The 1,000m long x 3.2m diameter Port Mann tunnel will run under the Fraser River conveying water in an internal welded-steel pipe from Coquitlam to North Surrey (Fig 1).
The design team has completed the detailed design and Contract Manager, Hatch Mott MacDonald, is currently doing a risk review, said Frank Huber, Division Manager of Engineering Support and Technical Services with Metro Vancouver. "We hope to have the pre-qualification documents ready in the next few weeks and the issue of an invitation to pre-qualify released by the end of October 2009. In the New Year we expect to have a short list of three or four contractors and, at that point, tender the work with the expectation of mobilizing by spring of next year." The design team is the Fraser River Tunnel Group consisting of Sandwell Engineering, Jacobs Associates and Golder Associates.
The pipeline crosses the Fraser River downstream of the Port Mann Bridge and is a primary water supply link to communities south of the river.
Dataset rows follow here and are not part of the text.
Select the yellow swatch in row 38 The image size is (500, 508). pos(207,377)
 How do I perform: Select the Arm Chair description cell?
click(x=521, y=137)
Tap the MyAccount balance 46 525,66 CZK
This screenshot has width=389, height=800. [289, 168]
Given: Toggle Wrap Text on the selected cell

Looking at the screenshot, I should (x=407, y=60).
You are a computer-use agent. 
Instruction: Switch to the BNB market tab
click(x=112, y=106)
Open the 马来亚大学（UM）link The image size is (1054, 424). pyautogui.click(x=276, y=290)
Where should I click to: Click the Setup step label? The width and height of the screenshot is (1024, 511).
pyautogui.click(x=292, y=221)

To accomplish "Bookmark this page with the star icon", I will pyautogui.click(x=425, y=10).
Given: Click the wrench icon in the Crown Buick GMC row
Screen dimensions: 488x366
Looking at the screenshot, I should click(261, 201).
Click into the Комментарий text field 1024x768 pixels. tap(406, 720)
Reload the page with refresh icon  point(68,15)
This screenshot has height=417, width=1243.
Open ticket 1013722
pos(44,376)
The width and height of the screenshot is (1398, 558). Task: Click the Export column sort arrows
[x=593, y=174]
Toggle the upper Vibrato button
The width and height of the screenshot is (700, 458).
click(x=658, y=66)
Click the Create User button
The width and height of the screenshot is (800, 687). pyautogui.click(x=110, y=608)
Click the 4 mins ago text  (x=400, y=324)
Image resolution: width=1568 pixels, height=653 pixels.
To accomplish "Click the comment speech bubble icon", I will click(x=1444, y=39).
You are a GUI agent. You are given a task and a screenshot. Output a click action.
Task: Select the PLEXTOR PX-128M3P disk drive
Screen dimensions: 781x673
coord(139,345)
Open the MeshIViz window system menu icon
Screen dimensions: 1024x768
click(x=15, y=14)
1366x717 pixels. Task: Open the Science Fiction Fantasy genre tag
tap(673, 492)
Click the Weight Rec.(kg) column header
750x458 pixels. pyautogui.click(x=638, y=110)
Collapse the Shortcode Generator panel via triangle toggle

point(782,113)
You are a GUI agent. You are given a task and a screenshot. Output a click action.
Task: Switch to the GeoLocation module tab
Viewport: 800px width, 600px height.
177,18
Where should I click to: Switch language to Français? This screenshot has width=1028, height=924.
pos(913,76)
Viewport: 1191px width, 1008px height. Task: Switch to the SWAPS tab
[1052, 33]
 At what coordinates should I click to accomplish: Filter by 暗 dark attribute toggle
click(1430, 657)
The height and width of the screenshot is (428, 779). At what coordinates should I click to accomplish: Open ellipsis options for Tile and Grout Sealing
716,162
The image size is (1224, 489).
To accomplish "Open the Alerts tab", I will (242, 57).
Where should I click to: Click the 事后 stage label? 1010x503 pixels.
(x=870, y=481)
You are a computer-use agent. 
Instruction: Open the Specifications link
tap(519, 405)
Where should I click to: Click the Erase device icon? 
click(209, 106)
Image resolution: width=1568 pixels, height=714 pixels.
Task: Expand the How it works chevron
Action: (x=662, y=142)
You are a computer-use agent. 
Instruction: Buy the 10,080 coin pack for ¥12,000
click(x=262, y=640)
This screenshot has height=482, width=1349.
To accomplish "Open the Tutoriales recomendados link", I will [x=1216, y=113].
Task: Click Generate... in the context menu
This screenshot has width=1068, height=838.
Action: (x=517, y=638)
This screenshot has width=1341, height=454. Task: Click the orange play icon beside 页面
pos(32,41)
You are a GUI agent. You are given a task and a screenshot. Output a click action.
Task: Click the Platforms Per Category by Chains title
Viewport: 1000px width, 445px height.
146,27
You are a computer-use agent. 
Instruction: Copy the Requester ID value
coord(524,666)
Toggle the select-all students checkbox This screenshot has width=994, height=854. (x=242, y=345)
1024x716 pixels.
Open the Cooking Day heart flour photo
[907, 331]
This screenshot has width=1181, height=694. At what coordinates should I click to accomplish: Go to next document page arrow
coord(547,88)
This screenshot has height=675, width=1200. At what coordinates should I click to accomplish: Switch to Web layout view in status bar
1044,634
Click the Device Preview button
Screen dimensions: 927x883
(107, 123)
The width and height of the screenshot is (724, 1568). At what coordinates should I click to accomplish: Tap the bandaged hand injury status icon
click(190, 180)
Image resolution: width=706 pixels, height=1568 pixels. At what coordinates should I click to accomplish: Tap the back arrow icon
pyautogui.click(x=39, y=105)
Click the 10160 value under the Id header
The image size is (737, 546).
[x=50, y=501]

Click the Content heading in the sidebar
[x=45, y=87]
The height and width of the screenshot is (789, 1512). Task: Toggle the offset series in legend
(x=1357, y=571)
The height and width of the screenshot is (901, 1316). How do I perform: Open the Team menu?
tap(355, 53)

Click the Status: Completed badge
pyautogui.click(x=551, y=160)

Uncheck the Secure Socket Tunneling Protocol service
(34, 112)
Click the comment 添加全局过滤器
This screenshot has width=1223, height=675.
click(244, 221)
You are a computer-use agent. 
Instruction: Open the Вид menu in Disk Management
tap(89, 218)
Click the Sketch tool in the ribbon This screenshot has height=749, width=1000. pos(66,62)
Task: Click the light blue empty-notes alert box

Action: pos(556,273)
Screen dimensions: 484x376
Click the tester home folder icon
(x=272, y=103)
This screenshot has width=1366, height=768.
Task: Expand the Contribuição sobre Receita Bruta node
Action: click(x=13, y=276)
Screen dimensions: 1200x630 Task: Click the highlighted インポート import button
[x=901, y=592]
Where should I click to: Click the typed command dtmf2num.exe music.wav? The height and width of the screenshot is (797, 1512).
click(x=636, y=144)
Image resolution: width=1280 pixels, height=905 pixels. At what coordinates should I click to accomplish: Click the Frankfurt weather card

The single construction contract, valued at roughly Can$100 million, will include, two 60m deep shafts on either side of the river, the tunnel, and the lining.
"The geology along the alignment is mainly clays and till-like deposits," said Huber. "There are a few short stretches of more granular material, but I would say 90% is either clay or till-like. There will be a couple of challenges, especially with the sinking of the shafts, which are are quite deep, and the contractor will have to deal with artesian pressures. Water pressure of up to 5 bar are also expected along the alignment."
Huber said design engineers are still debating whether to specify an EPB TMB or leave it up to the contractor to decide between EPB or slurry excavation. "The capabilities of both types of machines overlap now days and our consultants are still debating which machine will be best suited to the tunneling conditions. We will make a decision before the contract is tendered."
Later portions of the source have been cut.